When should you use it?

• When you need to check all possible cases (brute-force search)
• When n is small (recommended for n around 10 or less; note that 11! ≈ 40 million, and 12! exceeds 400 million)
• When representing combinations using bit manipulation or next_permutation

Below is the basic pattern for iterating through all permutations. Make sure to sort the range first.

#include <algorithm>
#include <vector>

std::vector<int> v = {1, 2, 3};

// All permutations
do {
    for (int x : v) {
        std::cout << x << " ";
    }
    std::cout << std::endl;
} while (std::next_permutation(v.begin(), v.end()));

How it works: next_permutation modifies the current permutation to the next lexicographic order and returns true. If it is already the last permutation, it returns false and resets the range to the first lexicographic order (ascending order). Using a do-while loop ensures that each permutation is processed exactly once, starting from the first to the last.

Basic Usage

If you only want to move to the “next/previous” permutation once, you can check the return value to determine whether a next permutation exists.

#include <algorithm>

std::vector<int> v = {1, 2, 3};

// Move to the next permutation and check if successful
bool ok = std::next_permutation(v.begin(), v.end());
// v is now {1, 3, 2}, ok == true

// Revert to the previous permutation
std::prev_permutation(v.begin(), v.end());
// v is back to {1, 2, 3}

Practical Examples

Example 1: Print All Permutations

To ensure the starting point is the ascending order (first lexicographic permutation), it is important to call std::sort first. If you skip sorting, only the permutations from the “current order” to the last permutation will be generated, and earlier permutations will be skipped.

#include <algorithm>
#include <vector>

int main() {
    std::vector<int> v = {1, 2, 3};
    
    // Sort (set starting point)
    std::sort(v.begin(), v.end());
    
    int count = 0;
    do {
        ++count;
        for (int x : v) {
            std::cout << x;
        }
        std::cout << std::endl;
    } while (std::next_permutation(v.begin(), v.end()));
    
    std::cout << "Total: " << count << std::endl;  // 6
}

If n = 3, there are 3! = 6 permutations, so the loop will run exactly 6 times, printing a unique permutation each time.

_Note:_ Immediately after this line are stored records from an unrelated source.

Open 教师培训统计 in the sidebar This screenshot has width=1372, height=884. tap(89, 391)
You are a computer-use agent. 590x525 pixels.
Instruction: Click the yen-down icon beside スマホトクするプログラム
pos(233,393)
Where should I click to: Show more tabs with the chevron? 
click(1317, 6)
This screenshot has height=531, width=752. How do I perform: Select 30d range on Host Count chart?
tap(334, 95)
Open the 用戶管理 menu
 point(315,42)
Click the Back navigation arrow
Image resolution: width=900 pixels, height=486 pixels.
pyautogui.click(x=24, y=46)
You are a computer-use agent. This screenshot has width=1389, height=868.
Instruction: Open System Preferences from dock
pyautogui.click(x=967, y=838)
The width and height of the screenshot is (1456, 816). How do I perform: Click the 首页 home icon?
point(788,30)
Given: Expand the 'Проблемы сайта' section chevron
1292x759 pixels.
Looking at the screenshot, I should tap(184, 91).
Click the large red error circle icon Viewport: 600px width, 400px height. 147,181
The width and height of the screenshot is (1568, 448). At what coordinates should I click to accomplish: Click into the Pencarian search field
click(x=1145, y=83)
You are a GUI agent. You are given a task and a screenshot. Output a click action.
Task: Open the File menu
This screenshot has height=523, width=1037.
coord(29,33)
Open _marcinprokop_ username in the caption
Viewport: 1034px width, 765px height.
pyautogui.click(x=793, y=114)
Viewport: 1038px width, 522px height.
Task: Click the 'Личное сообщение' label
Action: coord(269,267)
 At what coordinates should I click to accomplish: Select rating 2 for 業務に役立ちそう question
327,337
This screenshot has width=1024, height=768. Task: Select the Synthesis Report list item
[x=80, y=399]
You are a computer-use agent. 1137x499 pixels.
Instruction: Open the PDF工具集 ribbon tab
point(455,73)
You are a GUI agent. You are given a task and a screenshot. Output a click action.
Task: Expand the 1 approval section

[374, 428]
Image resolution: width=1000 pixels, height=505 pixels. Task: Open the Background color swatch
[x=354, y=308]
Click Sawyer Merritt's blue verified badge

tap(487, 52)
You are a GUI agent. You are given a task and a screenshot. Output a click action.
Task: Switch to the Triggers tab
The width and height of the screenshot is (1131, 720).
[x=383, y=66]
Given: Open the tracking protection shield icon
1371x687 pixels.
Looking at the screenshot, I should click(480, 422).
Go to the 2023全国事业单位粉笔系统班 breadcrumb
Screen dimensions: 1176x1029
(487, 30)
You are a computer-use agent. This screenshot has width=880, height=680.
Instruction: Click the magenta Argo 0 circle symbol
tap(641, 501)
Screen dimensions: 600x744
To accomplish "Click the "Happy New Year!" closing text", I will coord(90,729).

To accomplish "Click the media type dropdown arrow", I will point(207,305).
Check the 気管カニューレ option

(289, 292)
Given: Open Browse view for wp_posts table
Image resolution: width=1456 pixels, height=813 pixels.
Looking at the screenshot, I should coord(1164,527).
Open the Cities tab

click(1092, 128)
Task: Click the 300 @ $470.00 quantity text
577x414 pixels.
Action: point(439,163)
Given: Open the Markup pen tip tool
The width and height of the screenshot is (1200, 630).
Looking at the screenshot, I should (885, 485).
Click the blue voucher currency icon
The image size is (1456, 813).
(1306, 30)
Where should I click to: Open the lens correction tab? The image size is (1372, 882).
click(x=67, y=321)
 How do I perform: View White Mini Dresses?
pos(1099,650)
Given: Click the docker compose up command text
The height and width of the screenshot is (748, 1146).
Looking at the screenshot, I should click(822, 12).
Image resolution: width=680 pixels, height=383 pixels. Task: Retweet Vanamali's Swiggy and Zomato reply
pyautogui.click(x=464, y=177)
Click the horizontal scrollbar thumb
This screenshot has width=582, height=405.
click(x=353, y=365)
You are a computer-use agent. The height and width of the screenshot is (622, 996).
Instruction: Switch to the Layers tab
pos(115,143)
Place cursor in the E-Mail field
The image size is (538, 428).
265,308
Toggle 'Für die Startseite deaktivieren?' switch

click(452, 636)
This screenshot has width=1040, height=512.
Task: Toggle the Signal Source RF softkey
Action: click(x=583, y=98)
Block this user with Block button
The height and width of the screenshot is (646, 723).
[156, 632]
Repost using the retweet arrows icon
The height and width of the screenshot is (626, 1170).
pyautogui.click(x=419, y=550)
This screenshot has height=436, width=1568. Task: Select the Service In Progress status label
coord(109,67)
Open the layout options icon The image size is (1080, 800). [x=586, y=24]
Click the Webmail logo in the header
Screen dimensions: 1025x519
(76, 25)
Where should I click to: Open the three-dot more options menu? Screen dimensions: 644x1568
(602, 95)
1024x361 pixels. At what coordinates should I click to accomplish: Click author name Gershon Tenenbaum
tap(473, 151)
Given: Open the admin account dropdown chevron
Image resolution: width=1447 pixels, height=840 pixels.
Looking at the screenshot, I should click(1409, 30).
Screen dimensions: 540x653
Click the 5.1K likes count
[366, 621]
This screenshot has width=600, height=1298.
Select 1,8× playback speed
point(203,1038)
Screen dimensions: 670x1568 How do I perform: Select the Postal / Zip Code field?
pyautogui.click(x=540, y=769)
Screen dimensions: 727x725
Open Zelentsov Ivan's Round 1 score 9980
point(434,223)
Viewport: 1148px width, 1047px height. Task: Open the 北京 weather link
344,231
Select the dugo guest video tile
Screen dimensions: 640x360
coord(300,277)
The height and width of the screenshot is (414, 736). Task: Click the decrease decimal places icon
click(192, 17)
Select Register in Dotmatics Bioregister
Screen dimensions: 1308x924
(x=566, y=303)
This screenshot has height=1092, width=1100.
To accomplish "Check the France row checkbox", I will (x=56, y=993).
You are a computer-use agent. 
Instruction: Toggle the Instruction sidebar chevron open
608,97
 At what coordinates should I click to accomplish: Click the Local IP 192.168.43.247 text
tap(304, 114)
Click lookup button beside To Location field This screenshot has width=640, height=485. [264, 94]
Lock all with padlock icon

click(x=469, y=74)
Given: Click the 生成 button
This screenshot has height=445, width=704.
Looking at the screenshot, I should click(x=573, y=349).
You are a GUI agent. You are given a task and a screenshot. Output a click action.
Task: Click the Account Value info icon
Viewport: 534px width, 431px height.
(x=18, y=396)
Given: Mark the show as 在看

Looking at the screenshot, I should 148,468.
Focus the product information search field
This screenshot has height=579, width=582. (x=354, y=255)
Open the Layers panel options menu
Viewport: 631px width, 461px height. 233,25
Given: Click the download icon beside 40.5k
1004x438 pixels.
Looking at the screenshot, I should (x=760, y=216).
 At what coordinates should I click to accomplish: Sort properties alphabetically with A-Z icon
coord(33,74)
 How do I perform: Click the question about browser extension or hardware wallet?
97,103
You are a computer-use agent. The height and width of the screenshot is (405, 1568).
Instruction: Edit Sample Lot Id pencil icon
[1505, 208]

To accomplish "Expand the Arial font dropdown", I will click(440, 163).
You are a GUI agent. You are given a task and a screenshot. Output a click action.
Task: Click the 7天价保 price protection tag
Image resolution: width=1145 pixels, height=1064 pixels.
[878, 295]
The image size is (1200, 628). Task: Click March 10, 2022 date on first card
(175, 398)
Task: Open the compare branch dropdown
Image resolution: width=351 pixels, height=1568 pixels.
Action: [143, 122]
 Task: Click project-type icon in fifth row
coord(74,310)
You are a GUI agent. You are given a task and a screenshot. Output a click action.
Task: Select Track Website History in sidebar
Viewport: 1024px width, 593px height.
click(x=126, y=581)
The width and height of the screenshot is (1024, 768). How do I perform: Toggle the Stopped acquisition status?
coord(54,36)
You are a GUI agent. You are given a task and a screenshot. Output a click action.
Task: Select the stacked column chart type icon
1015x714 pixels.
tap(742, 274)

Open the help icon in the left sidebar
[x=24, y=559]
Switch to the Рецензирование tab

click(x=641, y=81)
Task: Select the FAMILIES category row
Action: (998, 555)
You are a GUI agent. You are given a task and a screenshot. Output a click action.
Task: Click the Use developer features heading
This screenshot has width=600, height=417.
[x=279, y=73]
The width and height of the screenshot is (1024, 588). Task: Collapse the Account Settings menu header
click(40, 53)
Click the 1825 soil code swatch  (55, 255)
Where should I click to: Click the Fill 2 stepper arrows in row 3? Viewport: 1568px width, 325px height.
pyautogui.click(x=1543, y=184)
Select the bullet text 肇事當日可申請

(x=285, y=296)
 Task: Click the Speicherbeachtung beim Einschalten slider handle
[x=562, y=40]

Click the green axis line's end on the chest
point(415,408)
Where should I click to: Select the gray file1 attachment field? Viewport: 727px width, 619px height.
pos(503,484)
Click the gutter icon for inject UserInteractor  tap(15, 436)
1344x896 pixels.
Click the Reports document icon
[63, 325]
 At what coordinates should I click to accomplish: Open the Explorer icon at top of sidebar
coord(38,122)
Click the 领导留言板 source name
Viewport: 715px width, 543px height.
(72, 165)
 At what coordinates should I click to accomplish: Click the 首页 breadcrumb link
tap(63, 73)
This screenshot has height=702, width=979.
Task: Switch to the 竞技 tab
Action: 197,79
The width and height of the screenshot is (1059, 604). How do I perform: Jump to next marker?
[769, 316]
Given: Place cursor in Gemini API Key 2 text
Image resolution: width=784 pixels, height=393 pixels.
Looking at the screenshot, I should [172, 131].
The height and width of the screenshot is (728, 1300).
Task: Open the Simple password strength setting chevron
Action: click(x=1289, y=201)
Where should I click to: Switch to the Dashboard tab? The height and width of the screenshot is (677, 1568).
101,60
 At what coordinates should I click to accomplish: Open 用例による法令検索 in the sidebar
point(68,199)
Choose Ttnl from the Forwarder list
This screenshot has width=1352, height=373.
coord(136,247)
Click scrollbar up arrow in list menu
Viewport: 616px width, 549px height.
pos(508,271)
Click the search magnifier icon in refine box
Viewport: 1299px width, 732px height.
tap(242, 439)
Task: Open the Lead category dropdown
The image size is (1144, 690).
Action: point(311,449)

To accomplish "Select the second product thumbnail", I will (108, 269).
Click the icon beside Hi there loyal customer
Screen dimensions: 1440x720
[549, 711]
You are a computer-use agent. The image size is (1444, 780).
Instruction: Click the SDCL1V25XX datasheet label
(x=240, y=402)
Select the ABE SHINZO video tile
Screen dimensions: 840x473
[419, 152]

Example 2: String Permutations

#include <algorithm>
#include <string>

int main() {
    std::string str = "abc";
    
    do {
        std::cout << str << std::endl;
    } while (std::next_permutation(str.begin(), str.end()));
    
    // Output:
    // abc
    // acb
    // bac
    // bca
    // cab
    // cba
}

Since std::string is stored in contiguous memory, you can use begin()/end() in the same way. This is useful for generating anagrams or password candidates.

Example 3: k-Permutations (Choose k elements from n and arrange them)

#include <algorithm>
#include <vector>

void kPermutation(std::vector<int> v, int k) {
    std::sort(v.begin(), v.end());
    
    do {
        for (int i = 0; i < k; ++i) {
            std::cout << v[i] << " ";
        }
        std::cout << std::endl;
    } while (std::next_permutation(v.begin(), v.end()));
}

int main() {
    std::vector<int> v = {1, 2, 3, 4};
    kPermutation(v, 2);  // 2-permutations
}

For k-permutations, you only need to use the first k elements in each iteration. Since next_permutation rearranges the entire range, you can process only the first k elements to generate all possible ordered selections of k elements from n.

Example 4: Combinations (Choose k elements from n, order does not matter)

#include <algorithm>
#include <vector>

void combination(std::vector<int> v, int k) {
    std::vector<bool> selector(v.size());
    std::fill(selector.begin(), selector.begin() + k, true);
    
    do {
        for (size_t i = 0; i < v.size(); ++i) {
            if (selector[i]) {
                std::cout << v[i] << " ";
            }
        }
        std::cout << std::endl;
    } while (std::prev_permutation(selector.begin(), selector.end()));
}

int main() {
    std::vector<int> v = {1, 2, 3, 4};
    combination(v, 2);  // 2-combinations
}

For combinations, use a vector<bool> to indicate which elements to select (true for selected, false for not selected). By applying prev_permutation to this selector vector, you can generate all combinations of size k in lexicographic order.

Common Issues

Issue 1: Not Sorting

std::vector<int> v = {3, 1, 2};

// ❌ Not sorted
do {
    // Only some permutations are generated
} while (std::next_permutation(v.begin(), v.end()));

// ✅ Sorted first
std::sort(v.begin(), v.end());
do {
    // All permutations are generated
} while (std::next_permutation(v.begin(), v.end()));

Issue 2: Checking the Return Value

next_permutation returns a bool indicating whether the next permutation exists. When called on the last permutation, it returns false and resets the range to the first lexicographic permutation (ascending order). Decide whether to process the “first permutation” before entering the loop or use a do-while loop to handle it.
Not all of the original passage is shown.